En el caso de Copilot, almacenaba todo el historial de chat en el fondo del navegador, lo que indicaba a los investigadores que "estos historiales persisten a lo largo de las sesiones de navegación". Según Mandalari, los resultados demuestran que "no hay forma de saber qué ocurre con los datos de navegación una vez recopilados".

Según un estudio, es probable que los navegadores incumplan las normas de protección de datos de la UE

El estudio se llevó a cabo en Estados Unidos, y en él se afirmaba que los asistentes de inteligencia artificial infringían las leyes estadounidenses de protección de la intimidad relativas a la información sanitaria.

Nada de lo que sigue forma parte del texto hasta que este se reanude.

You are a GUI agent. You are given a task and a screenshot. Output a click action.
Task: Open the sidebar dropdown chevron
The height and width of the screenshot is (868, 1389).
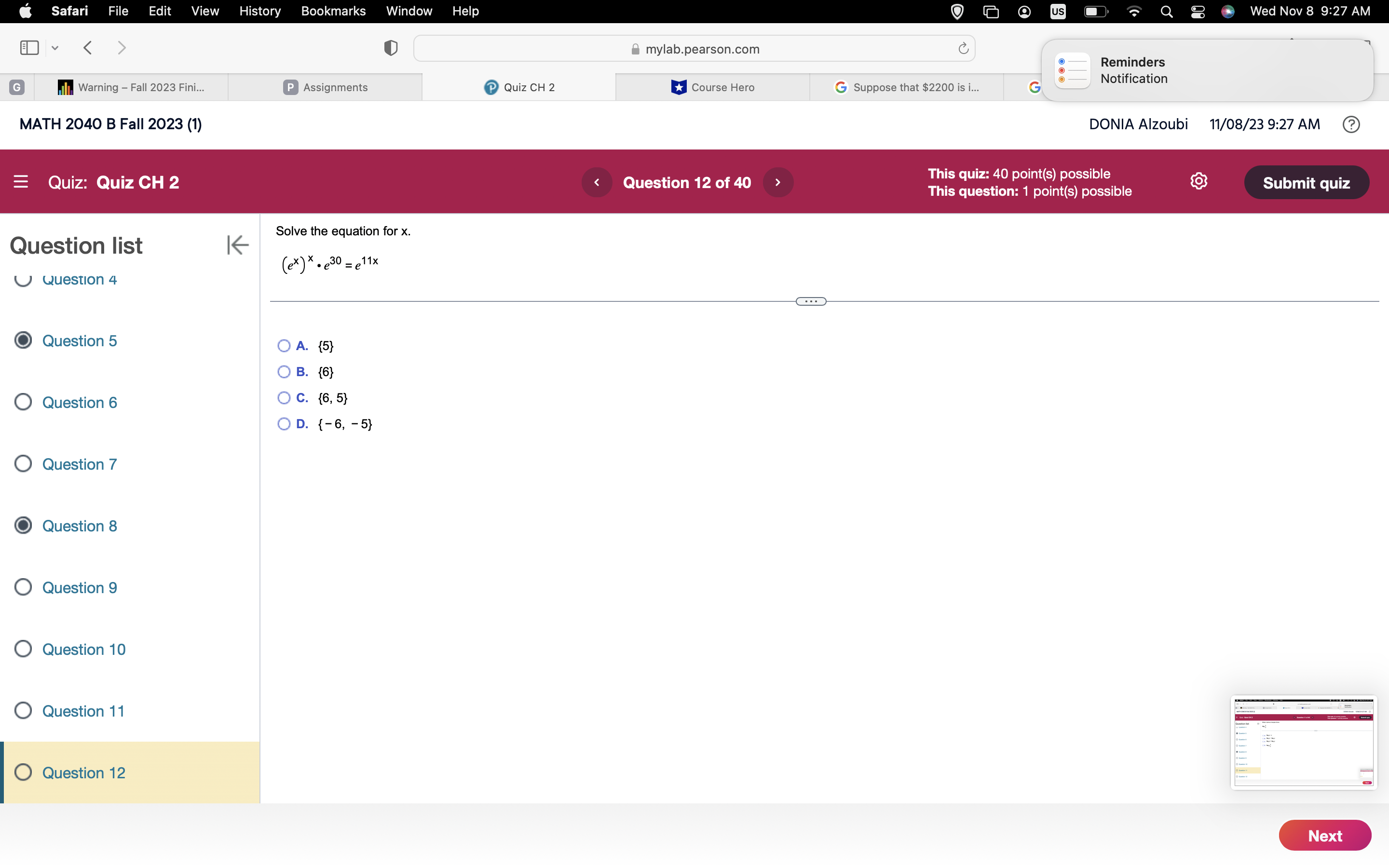pos(54,48)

Según los investigadores, es probable que los navegadores también infrinjan normas de la Unión Europea como el Reglamento General de Protección de Datos (RGPD), que regula cómo se utilizan o comparten los datos personales. Los resultados pueden sorprender a quienes utilizan navegadores de Internet basados en IA, incluso si están familiarizados con la letra pequeña.

En la política de privacidad de Merlin para la UE y el Reino Unido, se dice que se recogen datos como nombres, información de contacto, credenciales de cuenta, historial de transacciones e información de pago. También se recogen datos personales de las preguntas que los usuarios introducen en el sistema o de las encuestas que envía la plataforma.

Esos datos se utilizan para personalizar la experiencia de las personas que utilizan el navegador de IA, enviar notificaciones y prestar asistencia a los usuarios, prosigue la empresa. También pueden utilizarse para responder a solicitudes legales.

La página de privacidad de Sider dice que recoge los mismos datos y los utiliza para los mismos fines, pero añade que podrían analizarse para "obtener información sobre el comportamiento de los usuarios" y para investigar nuevas funciones, productos o servicios.

Dice que puede compartir información personal, pero que no la vende a terceros como Google, Cloudflare o Microsoft. Estos proveedores ayudan a Sider a operar sus servicios y están "contractualmente obligados a proteger su información personal", continúa la política.

En el caso de ChatGPT, la política de privacidad de OpenAI dice que los datos de los usuarios de la UE y el Reino Unido se alojan en servidores de datos fuera de la región, pero que se garantizan los mismos derechos.